Texto citado |
---------------

Os estreitos elos de Michele Puccini (Jr.) com o Brasil explicam-se pela sua amizade com João Gomes de Araújo (1846-1943), seu colega de estudos no Conservatório de Milão e que acompanhou de perto a criação de sua ópera Carmosina. Foi justamente o intento de assistir à representação dessa obra no Rio que o levou à capital do Brasil, onde faleceu.


João Gomes de Araújo tinha sido um dos principais alunos de Giannini no conservatório do Rio de Janeiro, tornando-se talvez o maior representante dos princípios teóricos e da arte de acompanhar e improvisar ao órgão na tradição de M. Santucci no Brasil. (Veja) O compositor paulista possuia, assim, ainda que com outros pressupostos culturais derivados da tradição do Vale do Paraíba, similar formação àquela do pai de Michele Puccini (Jr.).


Falecimento de Dona Teresa Cristina no ano da proclamação da República


A fundamental mudança da constelação político-cultural não poderia ser mais significativamente marcada do que pelo fato de Dona Teresa Cristina ter falecido no mesmo ano em que se implantou a República no Brasil.

---------------

Amostra do material |
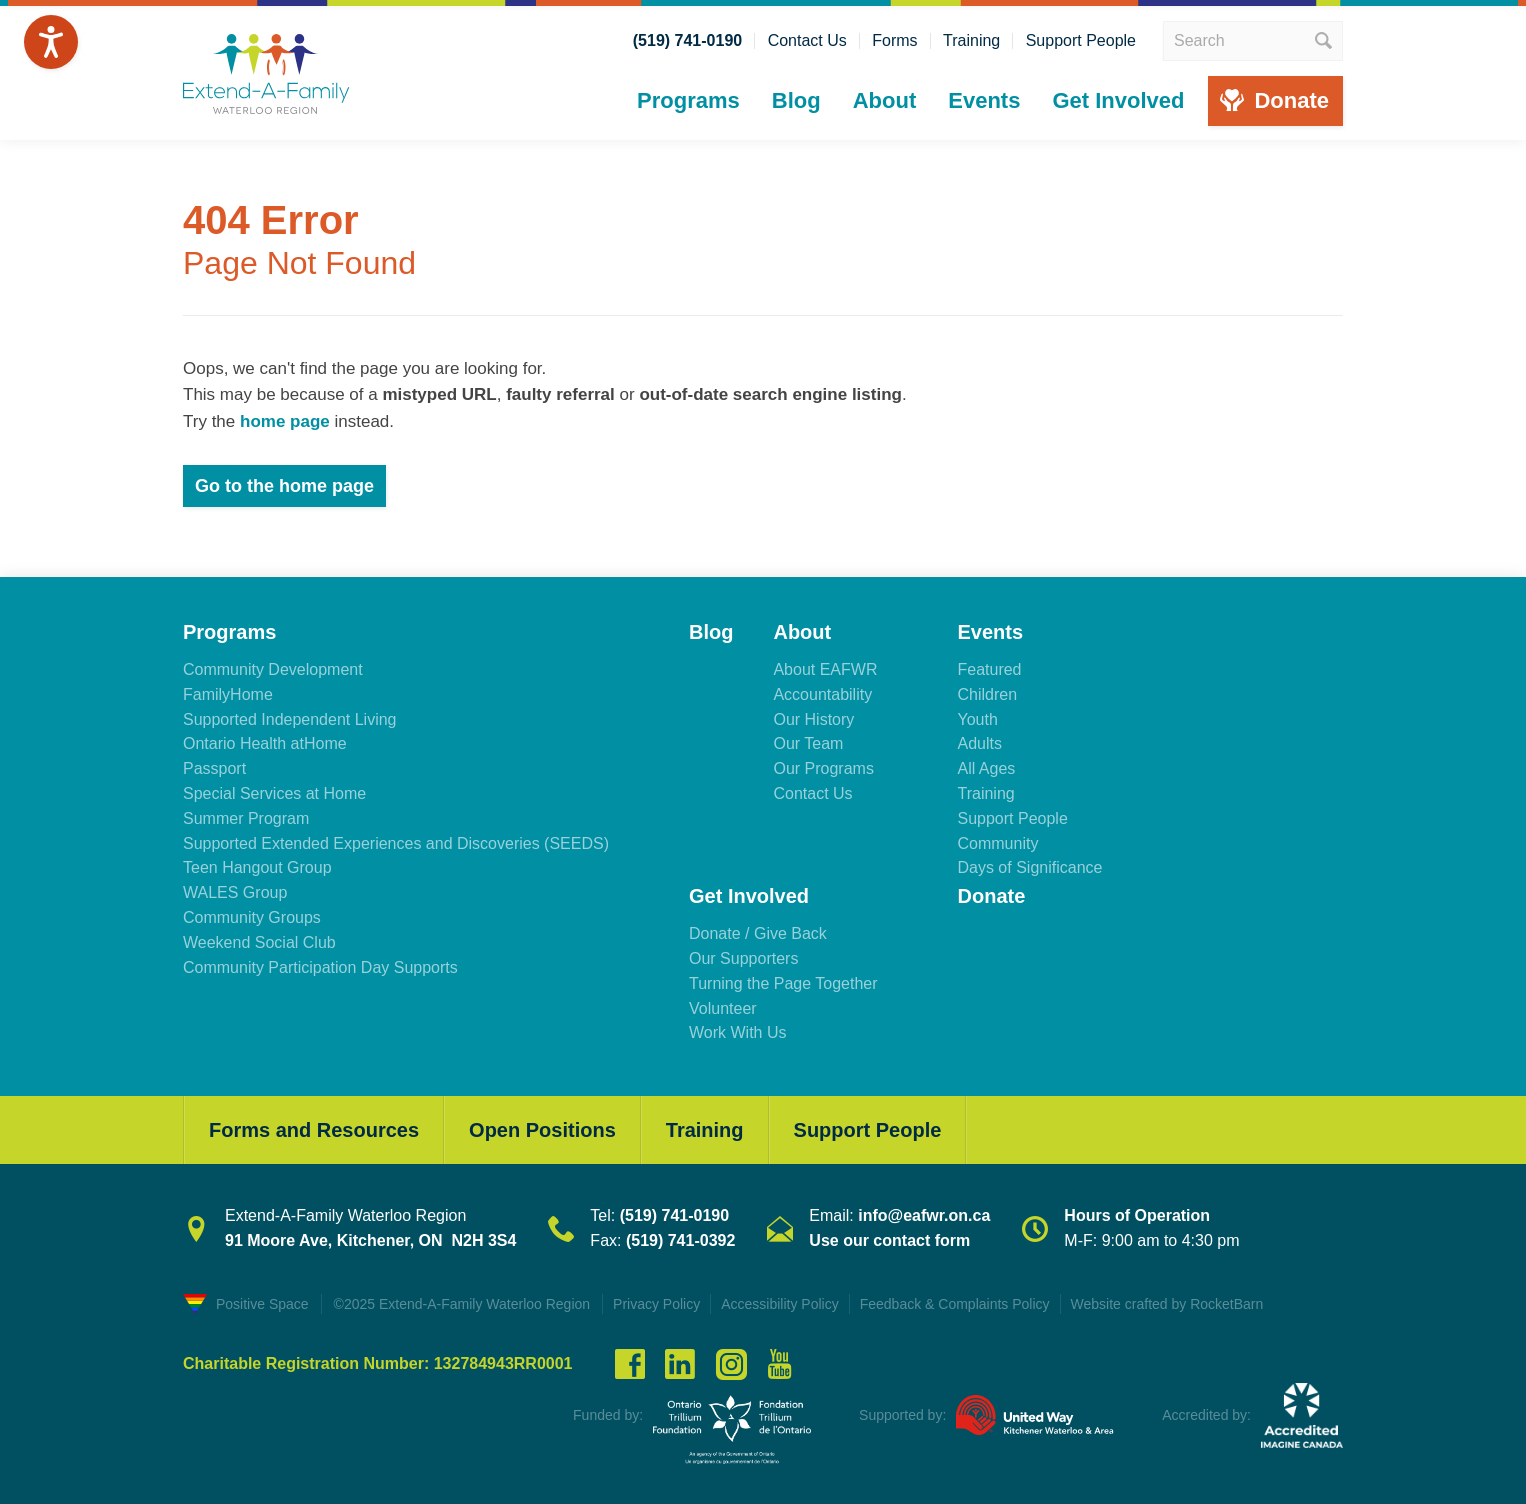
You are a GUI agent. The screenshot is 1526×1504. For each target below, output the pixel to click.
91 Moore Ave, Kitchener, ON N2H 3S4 (370, 1240)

---------------

Desafio |
Enumere todas as pessoas identificadas pelo nome no texto sobre Michele Puccini e o Brasil.

Resposta à tarefa |
Michele Puccini (Jr.), João Gomes de Araújo, Giannini, M. Santucci e Dona Teresa Cristina são as pessoas identificadas pelo nome.